[Begin Passage to read]

Mao Tse-tung was also thinking of American aid. He made it plain that he looked forward to American landings in China. If the Americans failed to land, it would be unfortunate for China, he said. “The Kuomintang will continue as the Government—without being able to be the Government.”
In the talks of Barrett and Service with Mao, Chou En-lai, Lin Piao, Yeh Chien-ying and Chu Teh, the Communists’ theme was that the Kuomintang was in the “dying throes” of incapacity while the Communists had established a viable government and could propose useful cooperation with the Americans under an “Allied” command rather than under a “bankrupt” Kuomintang command. They made no reference to fighting under Stilwell’s command nor asked that any such proposal be conveyed to him; indeed it was Colonel Barrett’s impression that “they never seemed much interested in General Stilwell.”
They talked in terms of coalition not revolution. Their stated aim at this time was a return to the united front with representation on a national council, release of the blockade and freedom to maintain their own regime in their own areas while engaged in a common if not a joint effort against Japan. This concept did not include allegiance to the Central Government nor acceptance of its authority as stipulated by Chiang Kai-shek.
The Chinese Communists of 1944 did not appear alarming, but on the contrary, like most challengers who have yet to succeed, rather attractive. In their rough and rumpled clothes, their earnest talk, their hard work and simple life, their energy, vitality and sincerity, they were a refreshing contrast to the world of the Kuomintang. That was their chief charm. In the absence of war effort by the Central Government especially after ICHIGO, it began to be taken for granted by Americans that the United States would have to cooperate with the Communists. As soldiers they looked useful. They were “better men physically,” as General Dorn later testified, “better fed, better clothed…with better morale than the Nationalist troops.” Their leaders on the whole appeared more able, less corrupt, fundamentally stronger men than those of the Kuomintang.

[End Passage to read]
[Begin Items]

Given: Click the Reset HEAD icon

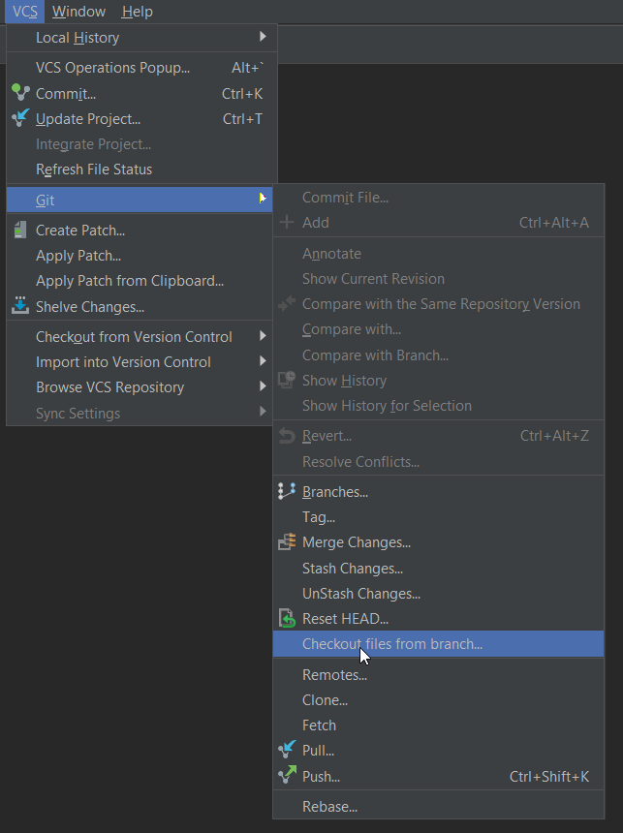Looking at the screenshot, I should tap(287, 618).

[End Items]
[Begin Items]

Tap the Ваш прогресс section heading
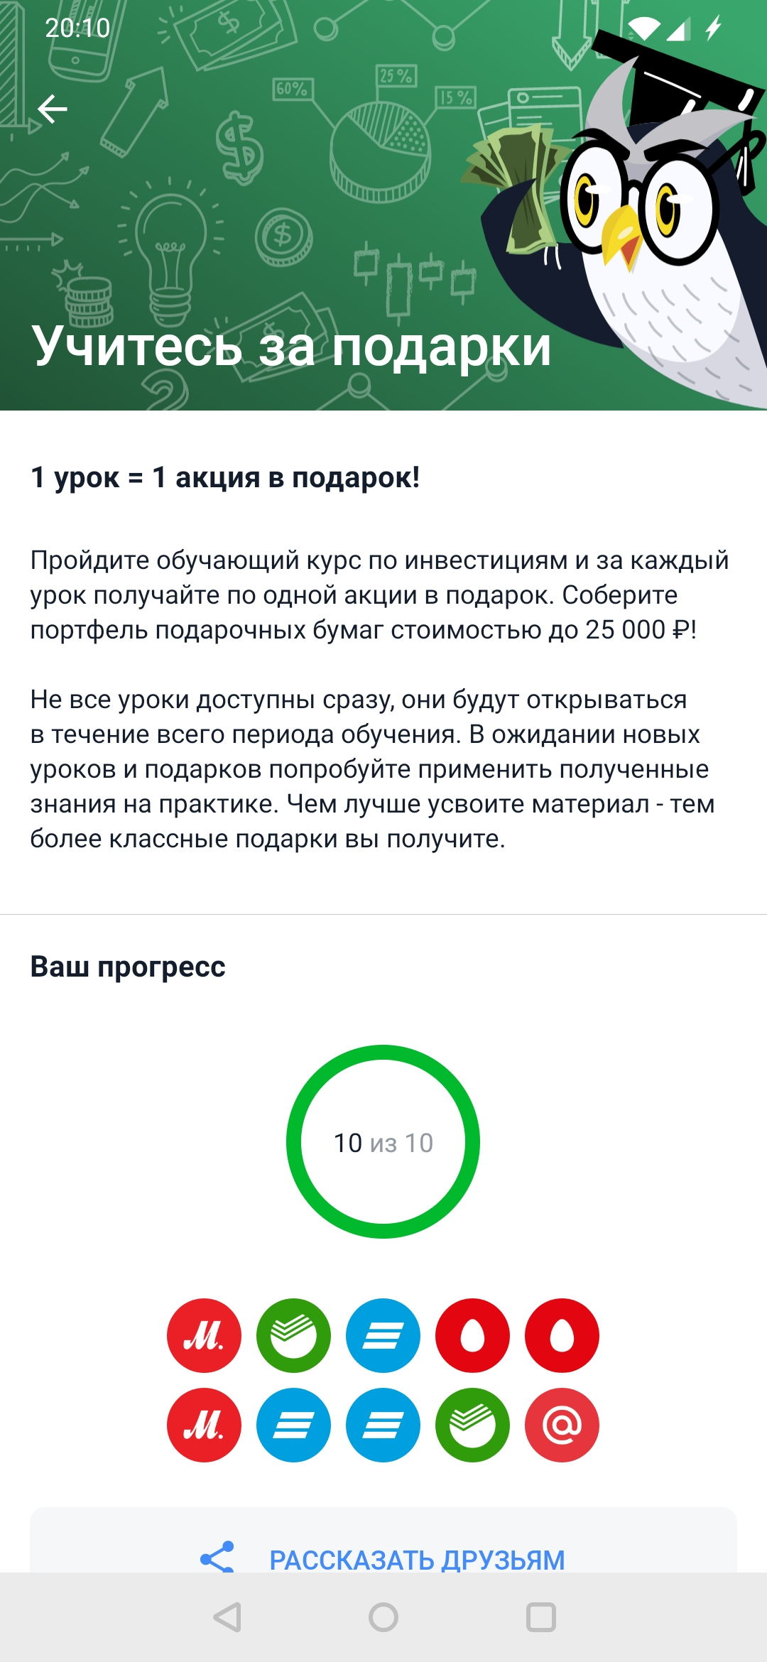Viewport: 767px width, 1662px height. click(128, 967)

[End Items]

> _Parts of the exercise_
(A) Answer these questions about the passage on the Chinese Communists in 1944:
(i) According to Mao, what would the Kuomintang continue as if the Americans failed to land?
(ii) Whose impression was it that the Communists "never seemed much interested in General Stilwell"?
(iii) Who testified that the Communists were "better men physically"?
(B) Reproduce word for word the part of the passage on the Chinese Communists from "They talked in" up to and including "by Chiang Kai-shek.".
Rely only on the passage about the Chinese Communists in 1944.

> _Solutions per task_
(A)
(i) As the Government, without being able to be the Government.
(ii) Colonel Barrett's.
(iii) General Dorn.

(B)
They talked in terms of coalition not revolution. Their stated aim at this time was a return to the united front with representation on a national council, release of the blockade and freedom to maintain their own regime in their own areas while engaged in a common if not a joint effort against Japan. This concept did not include allegiance to the Central Government nor acceptance of its authority as stipulated by Chiang Kai-shek.